» EXERCISE DATA
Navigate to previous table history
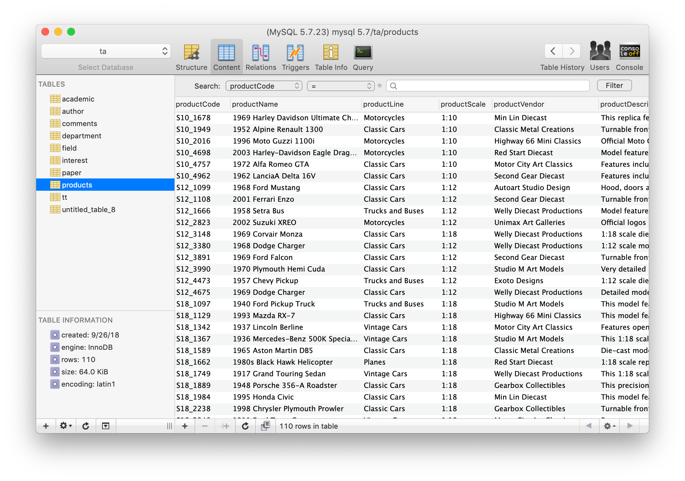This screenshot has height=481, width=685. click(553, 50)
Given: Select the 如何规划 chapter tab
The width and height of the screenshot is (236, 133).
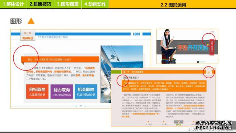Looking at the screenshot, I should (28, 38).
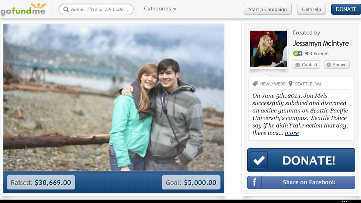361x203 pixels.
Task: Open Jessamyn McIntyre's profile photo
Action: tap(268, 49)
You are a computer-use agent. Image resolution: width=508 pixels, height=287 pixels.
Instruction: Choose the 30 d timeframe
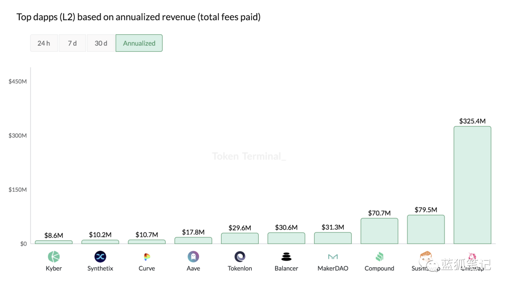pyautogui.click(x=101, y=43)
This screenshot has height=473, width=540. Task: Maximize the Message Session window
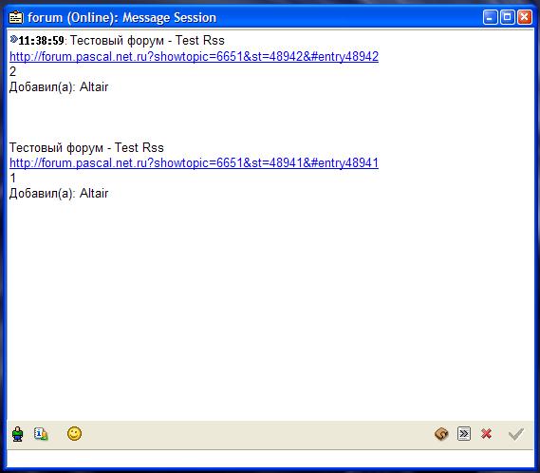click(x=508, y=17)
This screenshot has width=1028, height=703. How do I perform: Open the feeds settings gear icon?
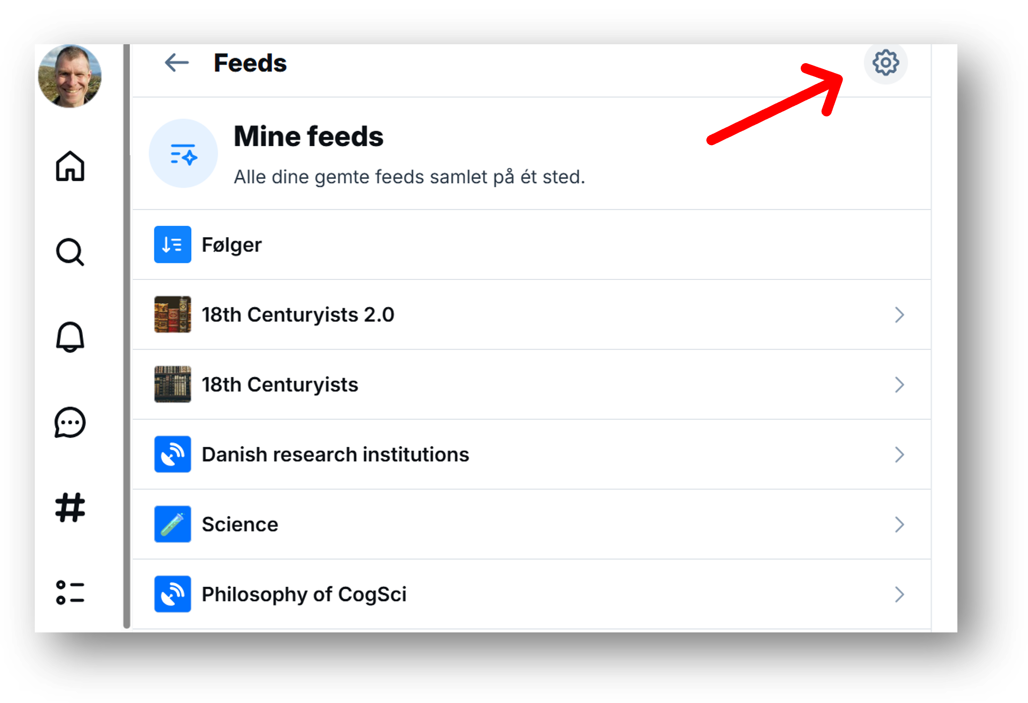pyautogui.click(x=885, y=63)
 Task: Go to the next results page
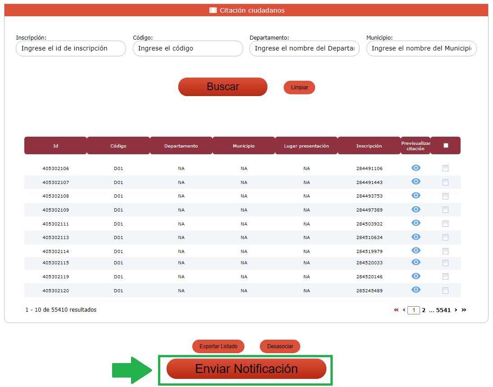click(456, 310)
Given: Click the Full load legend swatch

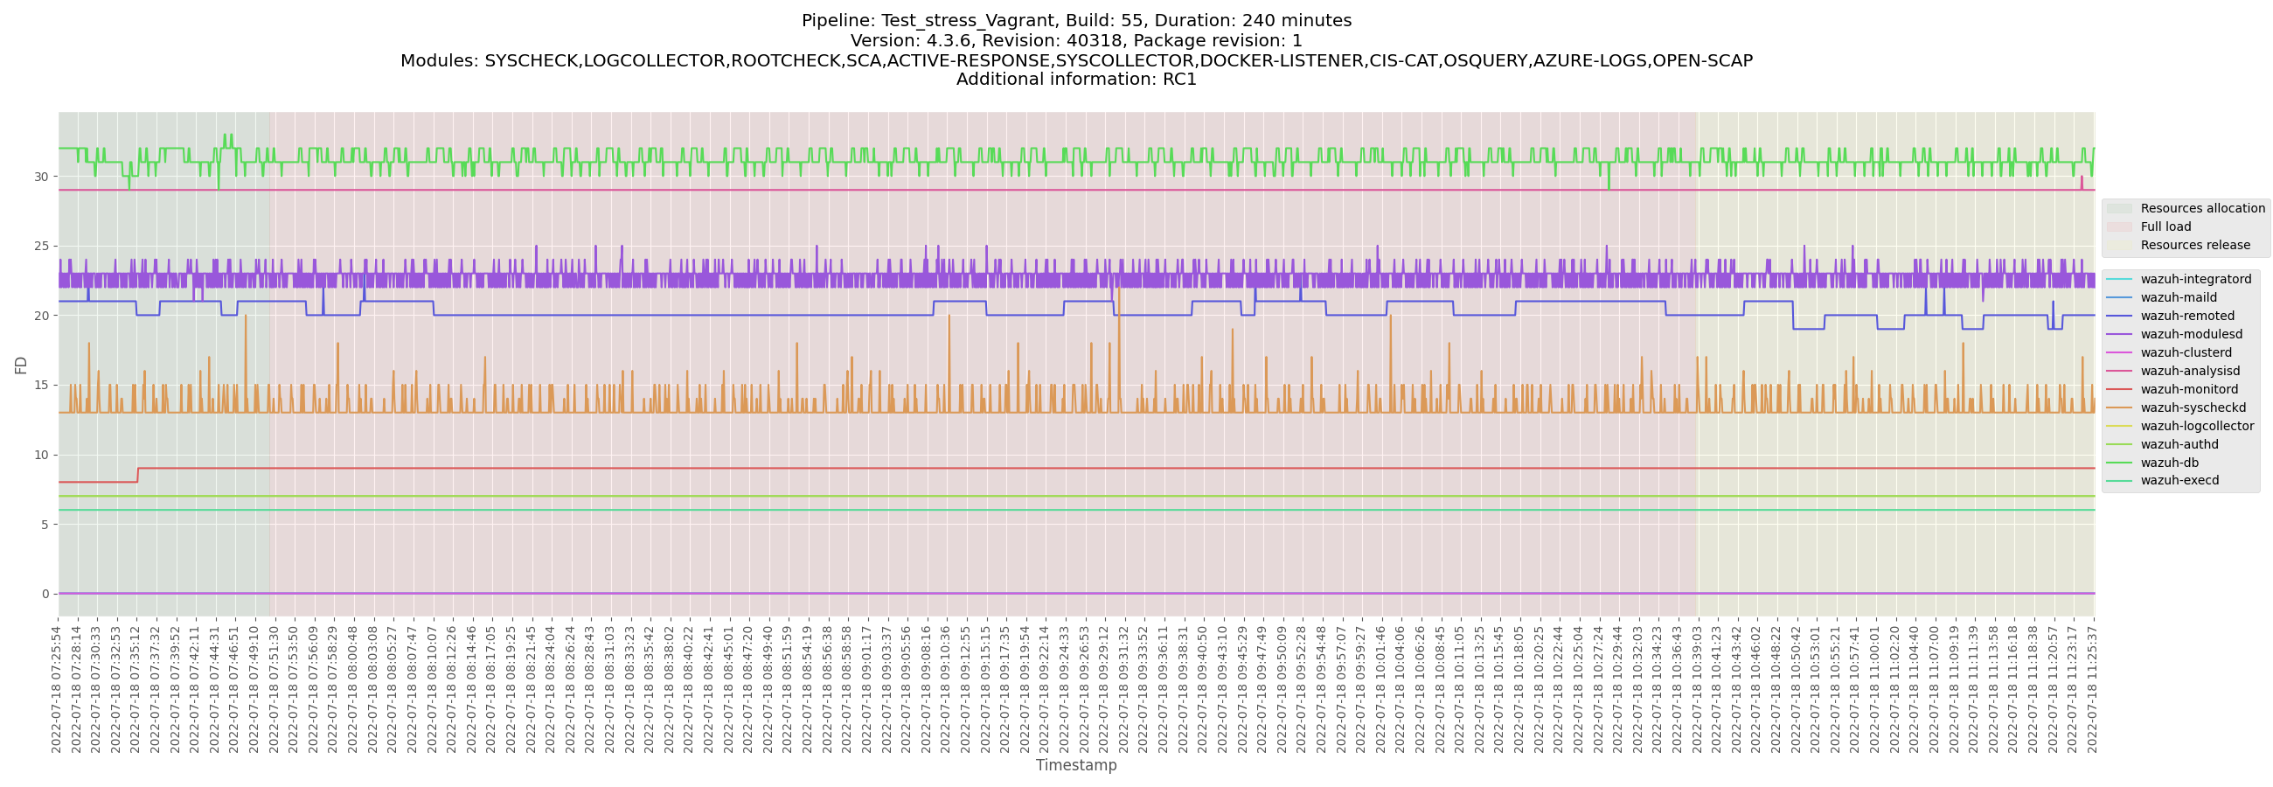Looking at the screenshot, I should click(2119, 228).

--

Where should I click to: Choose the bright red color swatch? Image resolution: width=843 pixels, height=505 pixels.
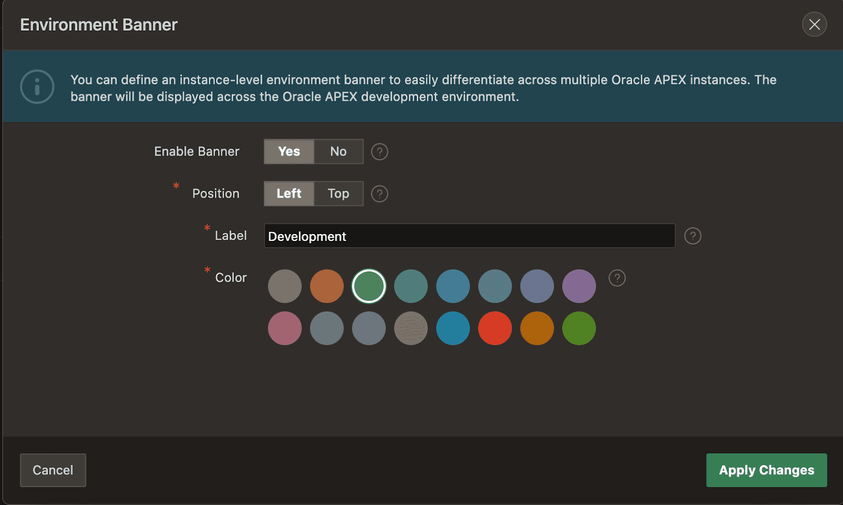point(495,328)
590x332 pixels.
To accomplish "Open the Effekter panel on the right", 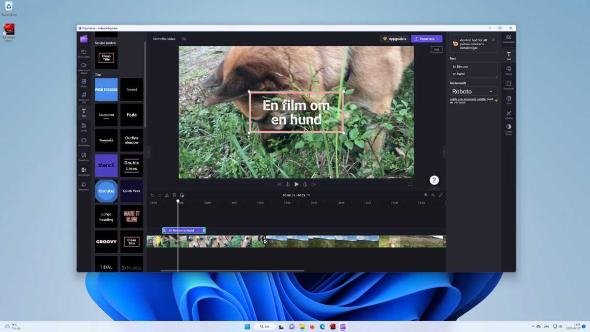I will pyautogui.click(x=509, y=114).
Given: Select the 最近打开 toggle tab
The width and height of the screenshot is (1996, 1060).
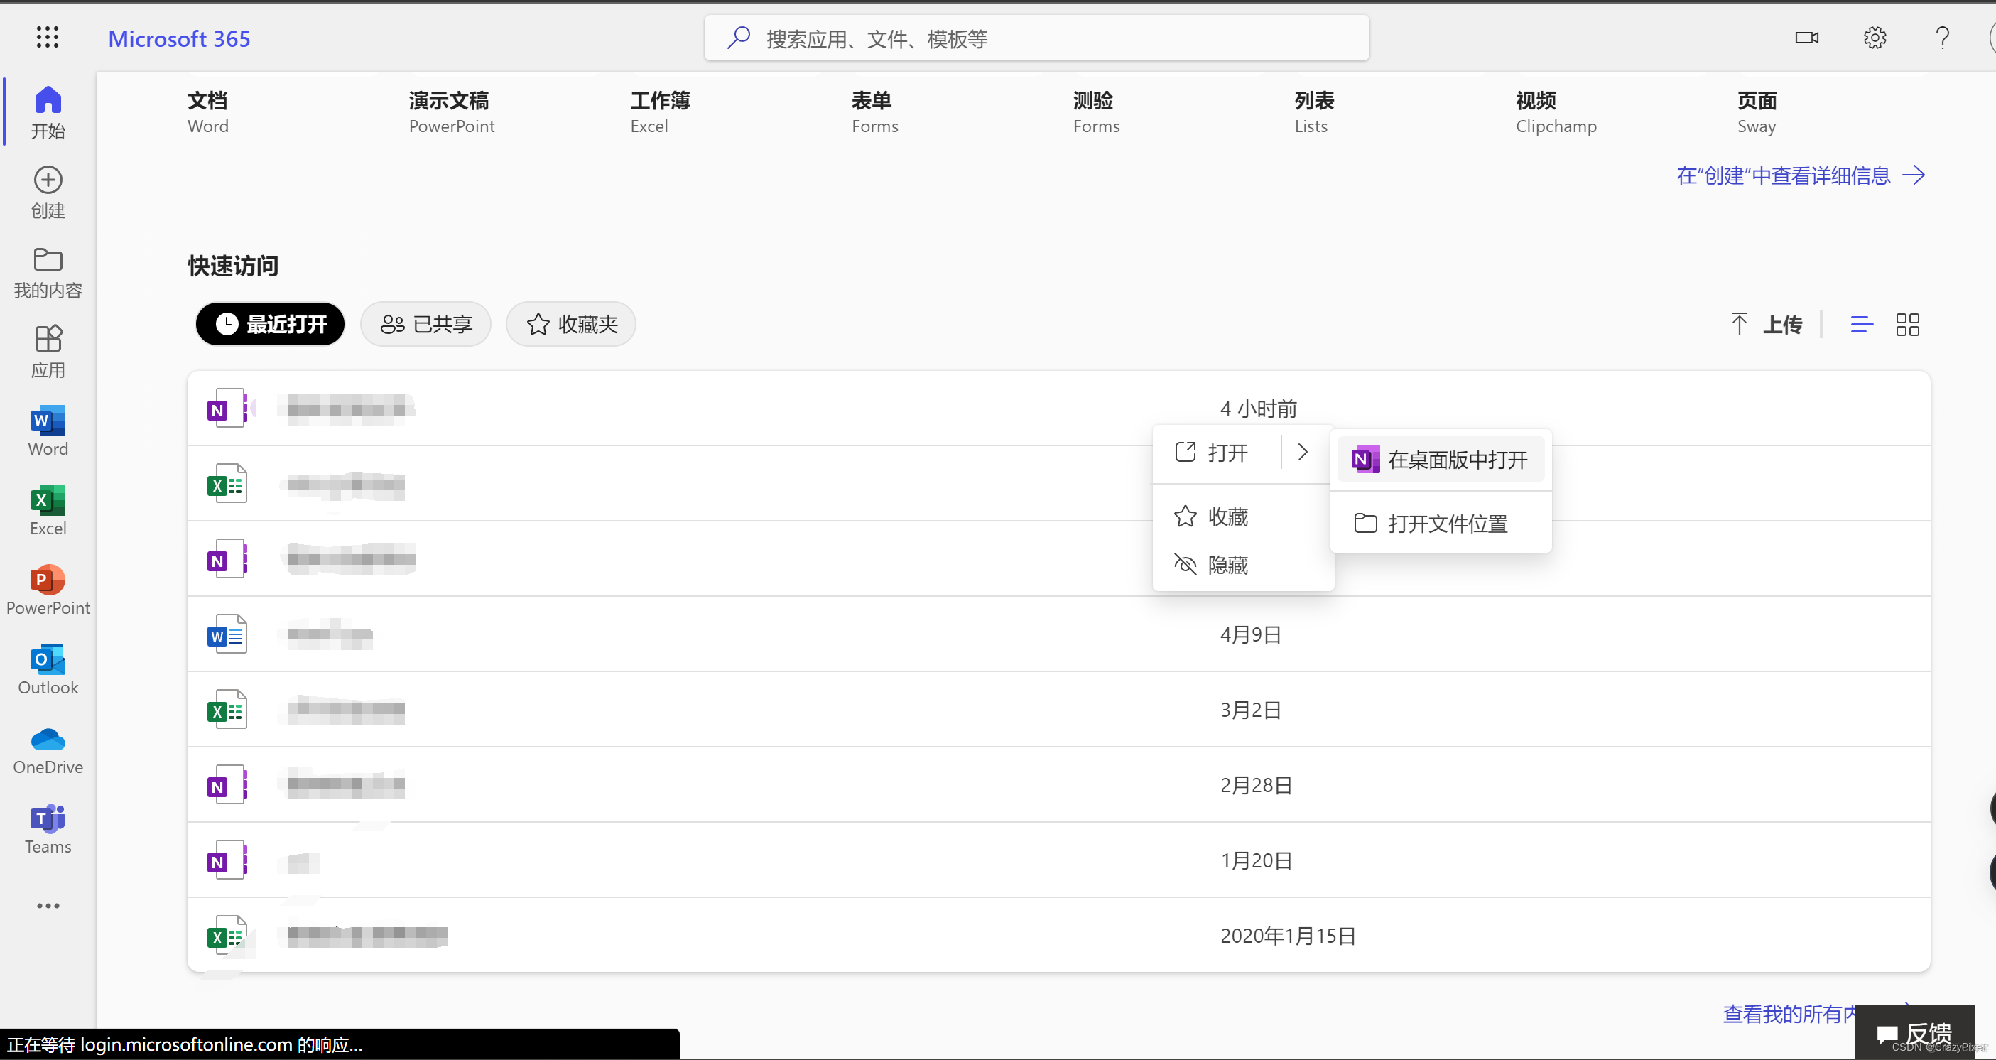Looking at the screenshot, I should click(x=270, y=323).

» WHAT YOU SHOULD DO
Lines holding the string "Select" in the records: how many are there? Give only the number.

» SOLUTION FOR THIS TASK
2